Secretory Leukocyte Protease Inhibitor (SLPI)—A Novel Predictive Biomarker of Acute Kidney Injury after Cardiac Surgery: A Prospective Observational Study

J. Clin. Med. 2019, 8(11), 1931; https://doi.org/10.3390/jcm8111931
by Luisa Averdunk 1,2, Christina Fitzner 1, Tatjana Levkovich 1, David E. Leaf 3,4, Michael Sobotta 1, Jil Vieten 1, Akinobu Ochi 5, Gilbert Moeckel 5, Gernot Marx 1 and Christian Stoppe 1,*
Reviewer 1:
Reviewer 2: Anonymous
J. Clin. Med. 2019, 8(11), 1931; https://doi.org/10.3390/jcm8111931
Submission received: 3 October 2019 / Revised: 1 November 2019 / Accepted: 7 November 2019 / Published: 9 November 2019

Round 1

Reviewer 1 Report

This is an intersting observational study regarding the prognostic value of SLPI for AKI post cardiac surgery. The study has been thoroughly planned, executed and analyzed. I have the following concerns

1. Why urine SLPI was increased pre-op in patients without AKI ? This probalby reflects a selection bias

2. Since NGAL was measured the authors should present a multivariate logistic regression analysis in order to show additional predictive value of SLPI

3. AUC, sensitivity and specificity values are mediocre. The authors should mention this in the discussion section

4. Please describe the term "media" in Table 5

5. The authors should describe a clear cut-off value for SLPI in order their findings to have clinical applicability. Furthermore, the authors should report analytical issues regarding measurement of SLPI (biologic or analytic variation, inter- and intra variability co-efficients)

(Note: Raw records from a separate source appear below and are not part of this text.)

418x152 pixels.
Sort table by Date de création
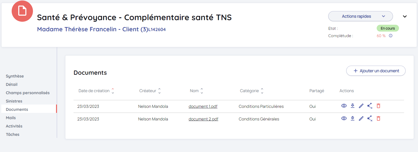[113, 91]
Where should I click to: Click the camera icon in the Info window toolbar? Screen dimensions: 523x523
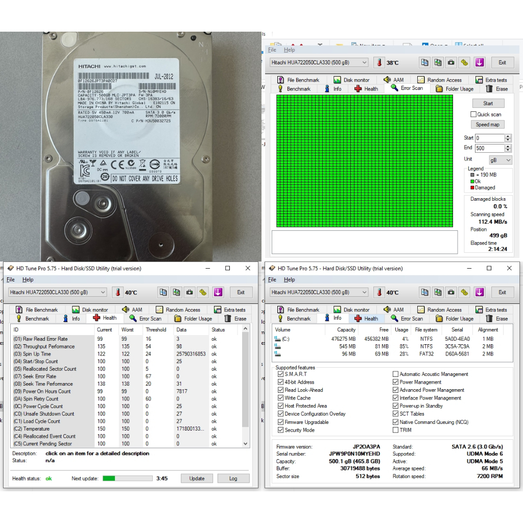[x=451, y=292]
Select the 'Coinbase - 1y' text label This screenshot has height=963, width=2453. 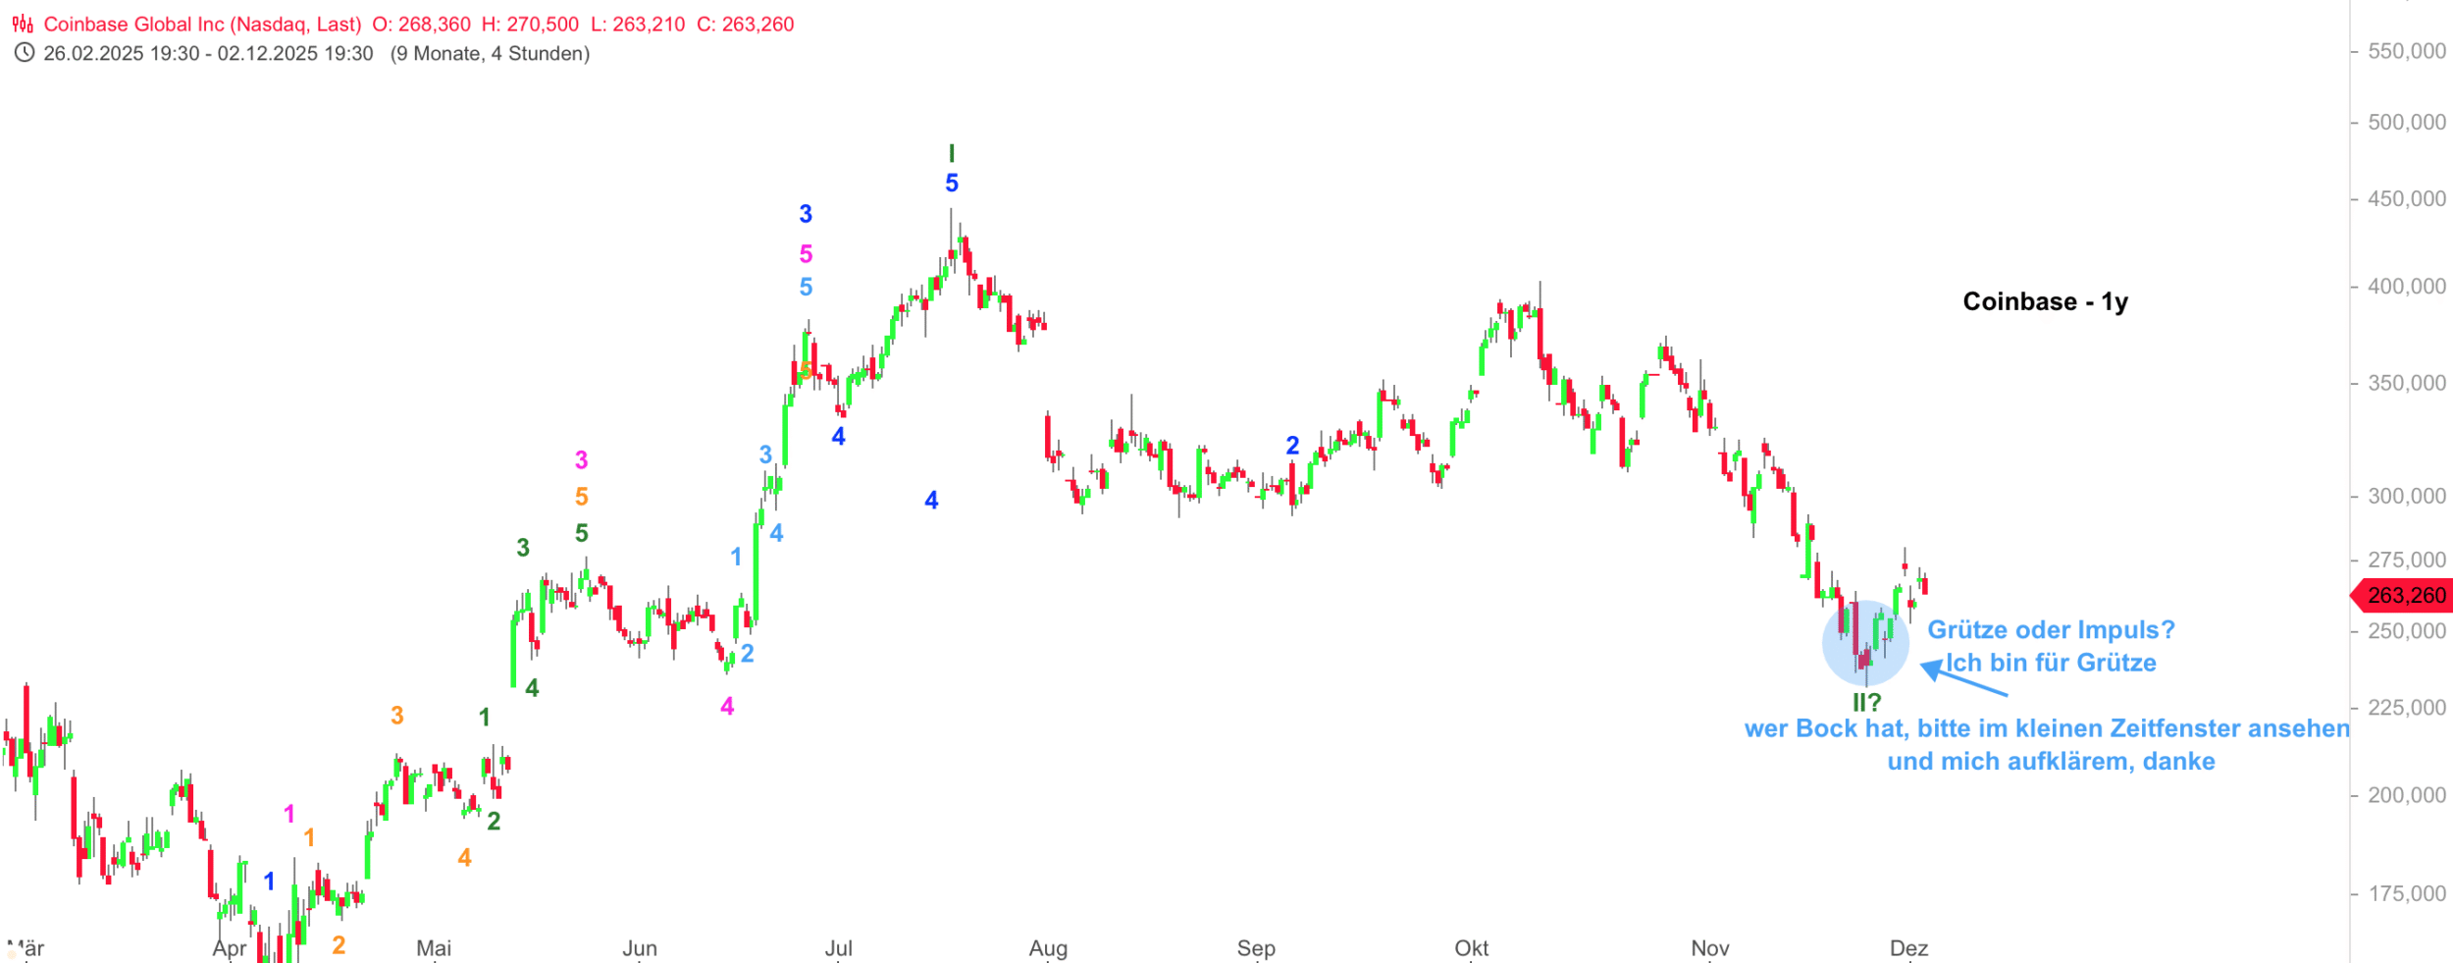point(2045,301)

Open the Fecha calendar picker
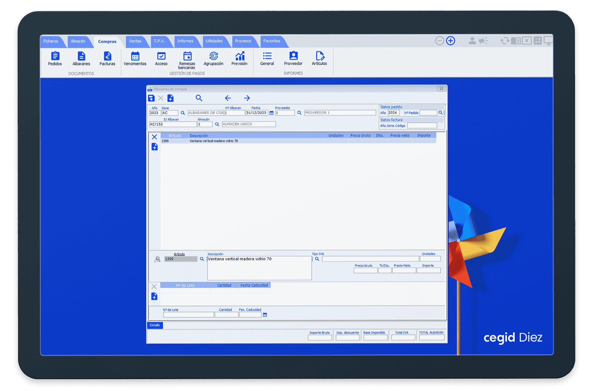[271, 113]
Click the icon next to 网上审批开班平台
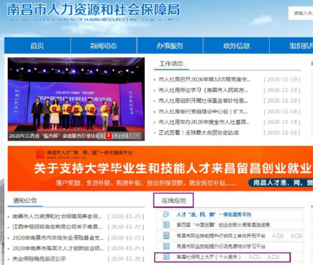Screen dimensions: 313x265 coord(166,236)
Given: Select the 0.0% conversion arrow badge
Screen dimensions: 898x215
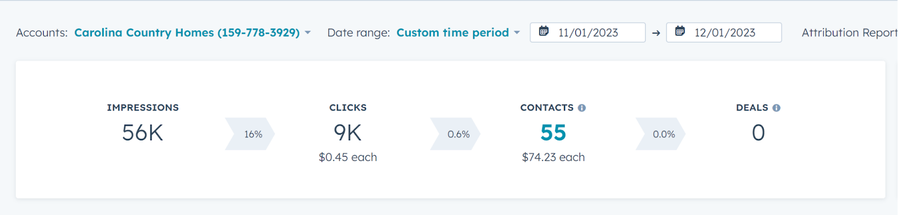Looking at the screenshot, I should pos(661,134).
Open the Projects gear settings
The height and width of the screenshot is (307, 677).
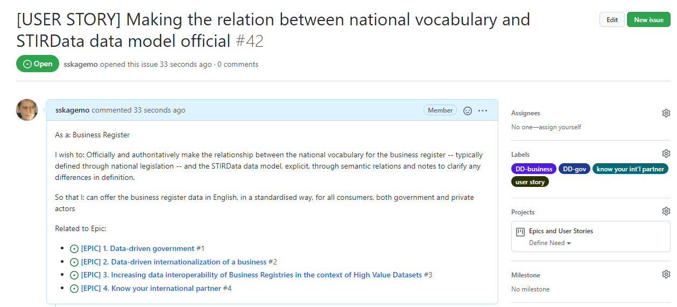(x=666, y=211)
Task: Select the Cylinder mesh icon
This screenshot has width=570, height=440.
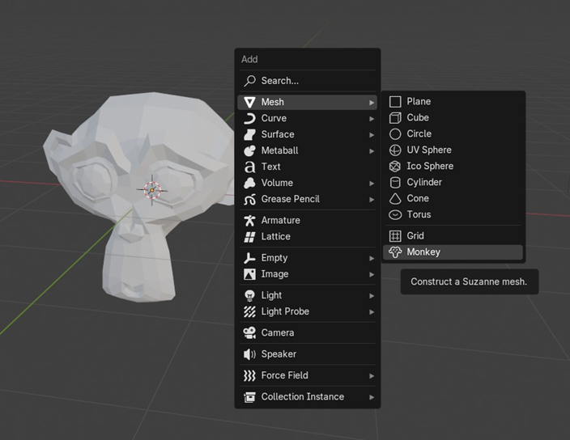Action: (395, 183)
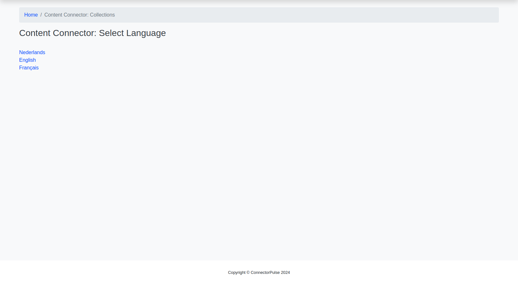Pick the Français language option
This screenshot has width=518, height=285.
tap(29, 68)
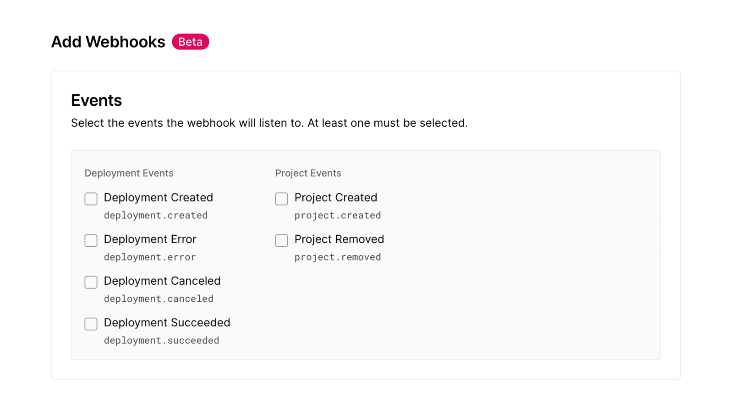Screen dimensions: 733x412
Task: Click the Deployment Events group header
Action: 129,173
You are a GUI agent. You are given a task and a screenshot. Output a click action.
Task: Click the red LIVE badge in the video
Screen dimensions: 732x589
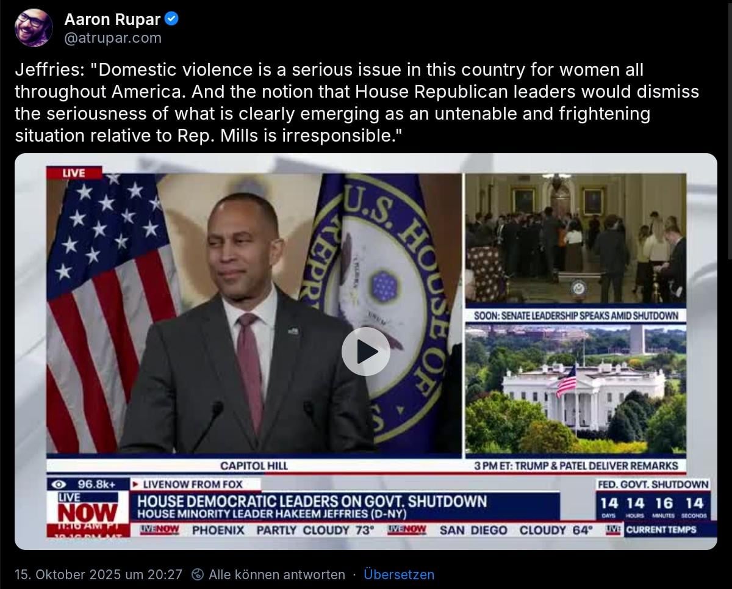coord(74,173)
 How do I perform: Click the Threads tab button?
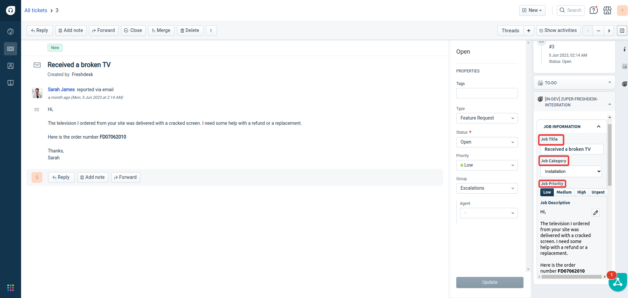[510, 31]
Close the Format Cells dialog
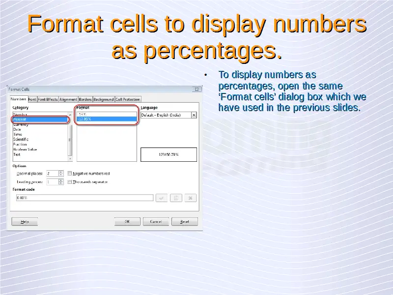393x295 pixels. (197, 89)
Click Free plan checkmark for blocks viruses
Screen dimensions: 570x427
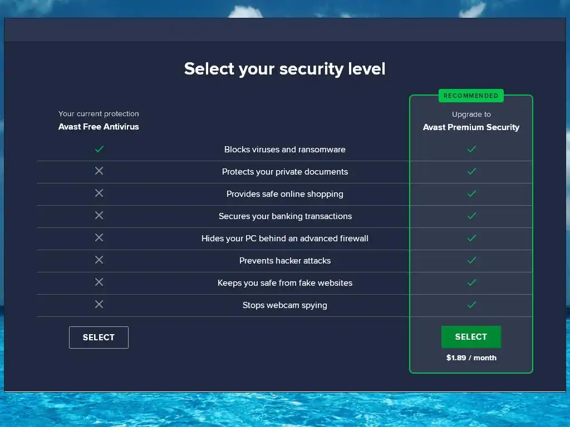pos(99,149)
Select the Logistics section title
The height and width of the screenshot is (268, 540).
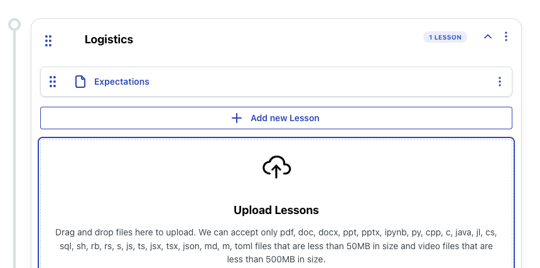109,40
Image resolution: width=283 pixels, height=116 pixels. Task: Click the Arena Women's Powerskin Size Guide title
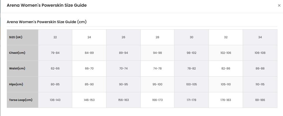46,5
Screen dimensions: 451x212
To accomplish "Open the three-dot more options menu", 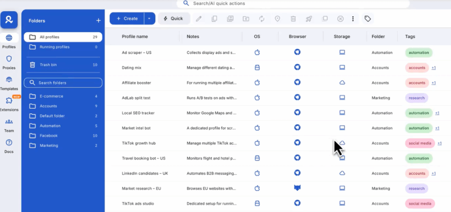I will point(353,18).
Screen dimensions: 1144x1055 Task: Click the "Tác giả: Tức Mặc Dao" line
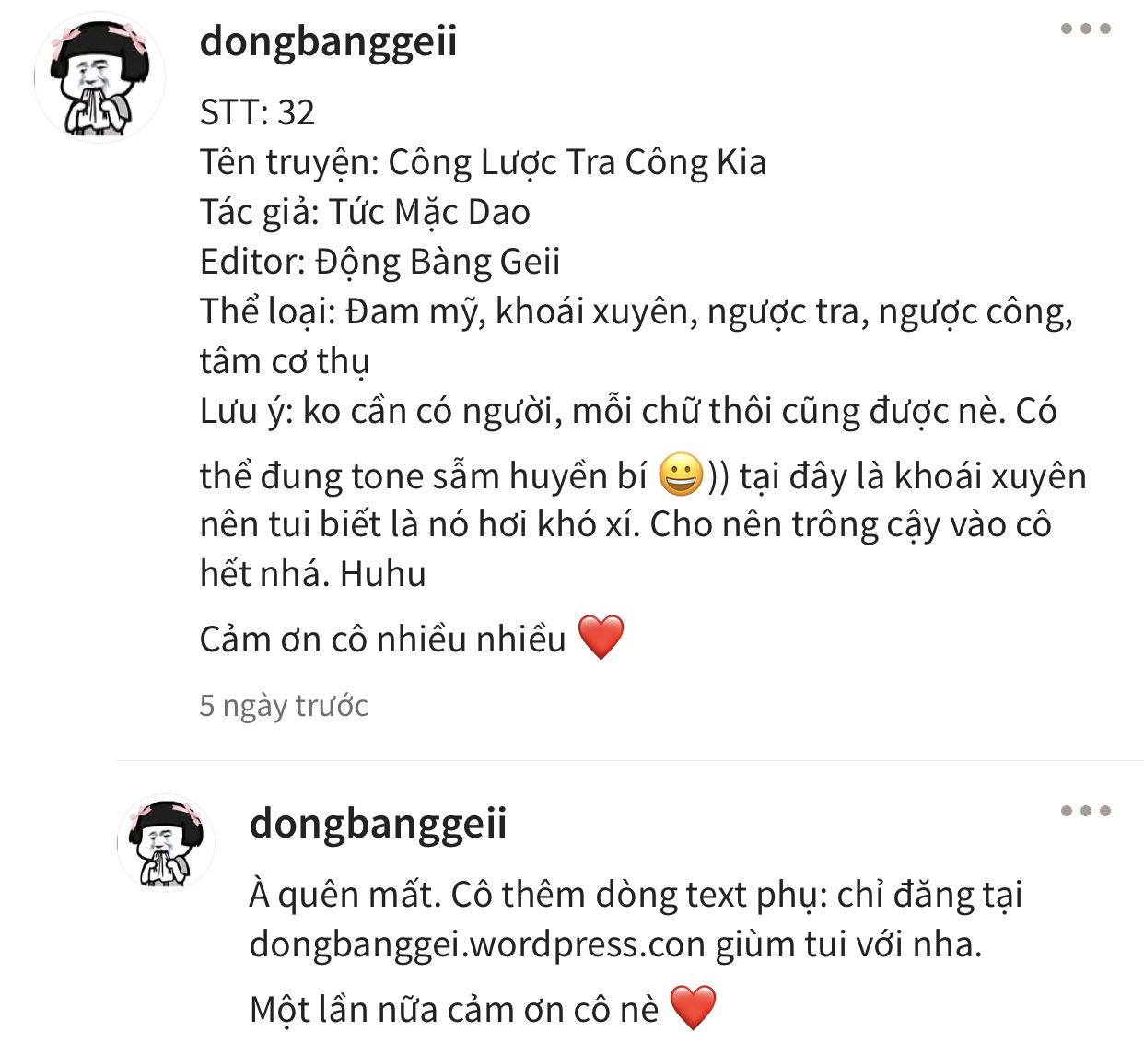[365, 213]
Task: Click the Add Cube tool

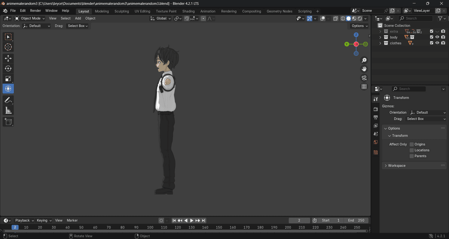Action: [x=8, y=121]
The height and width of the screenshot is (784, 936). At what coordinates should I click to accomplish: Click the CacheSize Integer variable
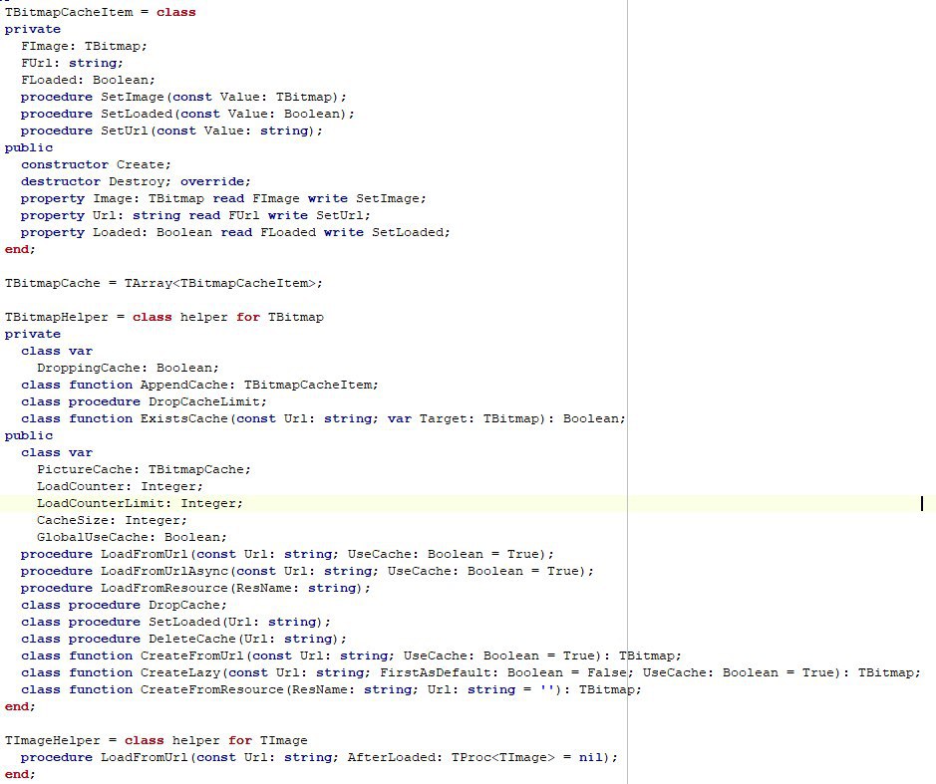(72, 520)
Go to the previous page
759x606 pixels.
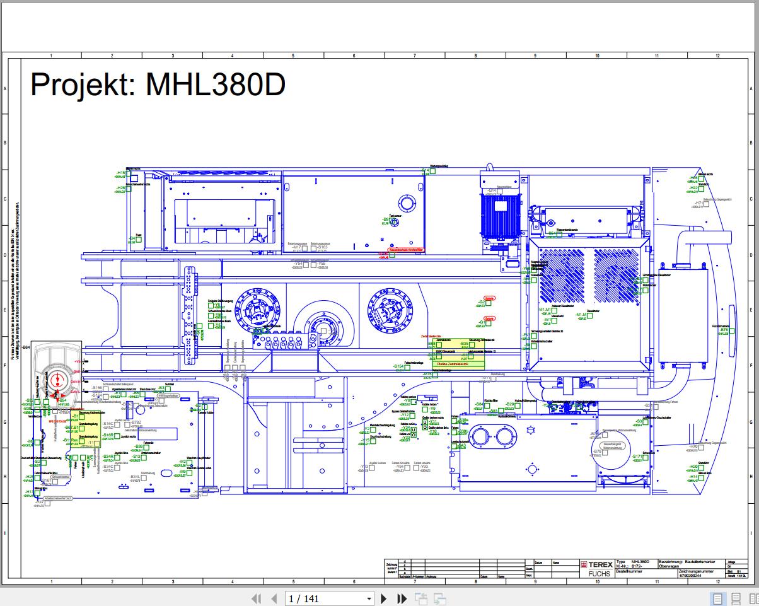274,598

6. The authors should explain why increase in creatinine was observed before reduction in urine output was seen. Usually in clinical practice clinical picture preceeds laboratory increases in creatinine. Is there a possibility of other than renal causes of increase in creatinine in their study population ?

 

Author Response

Please see the attachment.

Author Response File: Author Response.pdf

Reviewer 2 Report

In this prospective observational study of adult cardiac surgery patients, Averdunk et al report the analysis of serine leukocyte protease 1 as it relates to the prediction of AKI. The study has merit in the literature - existing widely used markers of kidney injury are obsolete and non-specific to injury, lagging behind injury -- identifying markers which are capable of high fidelity identification of patients with high risk for AKI would be useful as we bridge the gap towards prophylactic protection and renoprotection.

The study has strengths - 1st time reporting SLP1 (a highly upregulated gene post-ischemic AKI) and the use of both derivation and validation cohorts. However, there are gaps in the existing analysis and to really be novel in the space that has become crowded over the last 10 years with biomarkers predicting AKI, the authors could do a more robust further analysis.

1) The timing of AKI needs to be refined. Recent ADQI panels state clearly we should move toward refining AKI diagnosis as transient (up to but not exceeding 48 hours) from persistent 48h+. If we are predicting actual damage associated AKI, it would be good to separate this out - there are very few patients in the cohort that have AKI post 48 hours. In the prevalence analysis , what happens to the AKI in those patients who develop AKI in the first 24 or 48 hours?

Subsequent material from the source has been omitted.